Champán en el norte

ABC 05/03/13
LUIS VENTOSO

Los nacionalistas catalanes que hablan de una separación amistosa le toman el pelo a su gente

UN lugar imparcial, La Coruña, a 590 kilómetros de Madrid y 1.100 de Barcelona. Como en todas partes, antes de la cena de Fin de Año es tradición un brindis con los amigos: unas copas de espumoso para precalentar. El asunto solía solventarse con cava catalán. Pero este año hubo novedades. Departimos –o mejor dicho, trasegamos– en dos locales y en ambos se pidió champán. Un alarde en crisis, pues la minuta se eleva exponencialmente. Sorprendido, pregunté por qué no pedíamos cava. Para ser fiel a la verdad, reproduzco la desabrida respuesta del que había pedido: «¿Cava? ¡Que les den!».

Galicia tiene un segundo idioma (por cierto, más hablado que el catalán, a pesar de que allí no se ha prohibido por ley el español); en su día fue un pequeño reino, como León, Navarra, Aragón, Asturias… algo que jamás ha sido Cataluña; y cuenta con una idiosincrasia propia acusada. Pero allá, en la otra esquina, ha calado también el desafecto hacia lo catalán, y eso tiene responsables: los partidos separatistas que predican de sol a sol el agravio y el rechazo a España. Imposible querer a quien te detesta.

La financiación autonómica ha sido, una y otra vez, un traje a la medida de Cataluña. Pero «España nos roba». El AVE une todas sus capitales, pero CiU lanza iniciativas para que se paralice el tren de otros. Sus negocios fueron protegidos con aranceles, disfrutaron de las primeras autopistas, Franco colocó allí a dedo importantes factorías; contaron con los Juegos Olímpicos de España; se les ha entregado la rienda de grandes empresas asociadas a sectores regulados (los embalses de León y Galicia hacen caja… en Cataluña).

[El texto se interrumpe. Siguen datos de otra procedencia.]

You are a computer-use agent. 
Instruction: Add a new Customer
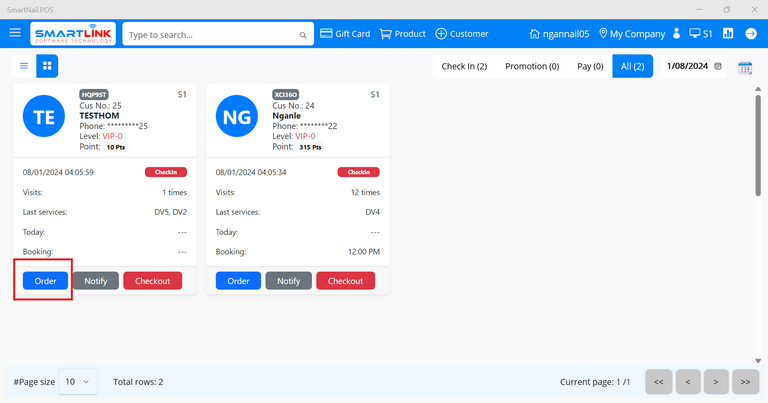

Pero ya saben: «España nos roba», «estamos incómodos», «no nos entienden»… Tras décadas de adoctrinamiento educativo, y con unos medios plegados al monocultivo nacionalista, comienza a ser raro hablar con un catalán que no transite por los pagos del resentimiento antiespañol. Se percibe en la vida pública: ese soniquete perdonavidas con España de algunas estrellas del Barça; esos empresarios de grandes multinacionales españolas radicadas en Barcelona, que están, pero no acaban de estar; el discurso tibio de Rosell en la patronal. Hasta Sánchez Camacho (PP) exige una financiación a la carta para Cataluña. Si España es un estado solidario y si todos los españoles somos iguales ante la ley, ¿por qué hay que premiar a Cataluña frente a Valencia, Extremadura o Aragón? ¿Cuál es el argumento racional? ¿Que sus políticos nos brean con sus quejas? ¿Que han decidido definirnos como ladrones? ¿O será que han percibido las ventajas contables que reporta el anacronismo de los fueros navarro y vasco?

En la política catalana brilla un emergente, Junqueras. Gasta porte de sabio zen, jamás se inmuta, ni cuando suelta gruesas tropelías jurídicas, y vende su desafío como lo más natural. Viene a decir que separarse será un paseo florido, el divorcio de una pareja que seguirá queriéndose y tratándose como si nada. Engaña a su gente. No saldría gratis. Las heridas durarían generaciones. La factura económica sería brutal. La animadversión se enquistaría como un cáncer.

Muchos creemos –¡todavía!– que la mayoría de los catalanes no desean irse con Junqueras a fundar la nueva Albania. Pero va siendo hora de que nos lo hagan notar a quienes los queremos con nosotros.